La course au long cours 

27 août  2012, l'heure du départ approche... Place du triangle de l'amitié, les équipes de la PTL arrivent les unes après les autres.

Avec Sergueï, on ne fait pas trop les malins. On pensait se faire un départ discret, loin des foules de l'UTMB : c'est raté , la place est noire de monde !

Sergueï, ç a commence à être un vieux compère. On s'est rencontrés sur une montagne qui s'appelle le Khan Tengri, à la frontière du Kirghizstan et du Kazakhstan, entre le camp 1 et le camp 2, c'est à dire vers 5300m. C'était pendant l'été 2009. L'été dernier, en 2011, ensemble nous sommes devenus des "léopards des neiges" ; c'est à dire que nous avons achevé l'ascension des cinq montagnes de plus de 7000 mètres de l'ex-URSS. Un challenge pour alpinistes russes : engagement et rusticité au programme.

On cherchait quelque chose à faire en France en fin d'été, qui ne dure pas trop longtemps, et si possible pas trop loin du tout petit - mais oh combien célèbre - Mont Blanc.

Sur le papier, la PTL avait de sérieux atouts : pas trop de course (Sergueï n'est pas un coureur),du dénivelé et pour tout dire...un peu mythique.

Après un périple avion-train-voiture pour Sergueï, nous y voilà.
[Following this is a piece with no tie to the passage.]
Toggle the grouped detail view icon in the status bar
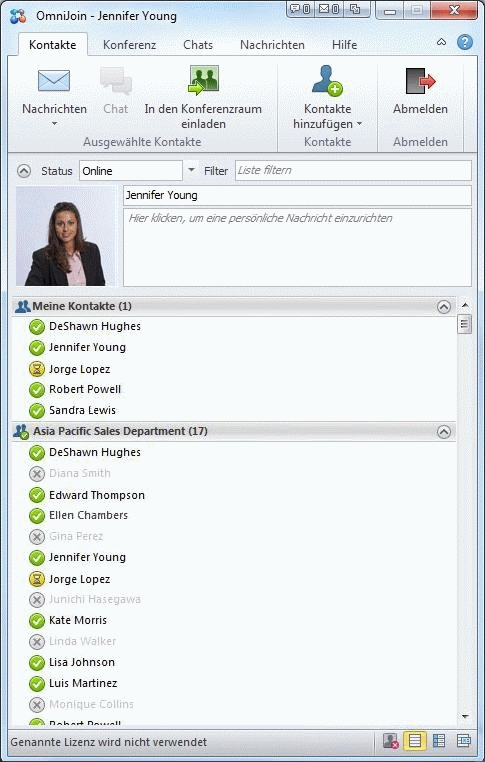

Et si cette course est un peu un mystère pour moi (autonomie, pas de balisage, pas de classement), pour l'ami russe c'est carrément la grande découverte : il n'a jamais couru d'ultra-trail et a découvert ses chaussures il y a quatre jours. Ca fait trois jours qu'on court les magasins pour lui trouver les petits joujoux (des chaussettes !) indispensables à cette plaisanterie.

Brrrrrr, toujours ces questions qui me trottent dans la tête : on a assez à manger ou pas ? le GPS ne va-t-il pas nous jouer des tours? était-ce vraiment une bonne idée d'aller au sommet du Mont Blanc il y a cinq jours (mais c'était indispensable !)?

22 heures : c'est parti... Après un petit tour triomphal dans Chamonix, on attaque la première grosse montée vers le col du Brévent. Pas de problème, enfin si juste un : garder en mémoire que la petite trotte c'est environ 285 kms pour 22000m de dénivelé... et donc qu'il faut y aller tout doux !

La machine franco-russe tourne bien ; on passe le sommet du Buet au petit matin : lever de soleil magique, et clic-clac la photo. Quelques chaînes et barres métalliques plus loin, encore clic-clac pour photographier les traces des dinosaures qui, il y a 230 millions d'années, faisaient aussi un ultra-trail dans le coin (mais à l'époque c'était le bord de mer et c'était tout plat !). Arrêt à la cabane d'Emosson, pour manger des pâtes. Sergueï se dit que, pour un peuple réputé gastronome, les français mangent quand même beaucoup de pâtes !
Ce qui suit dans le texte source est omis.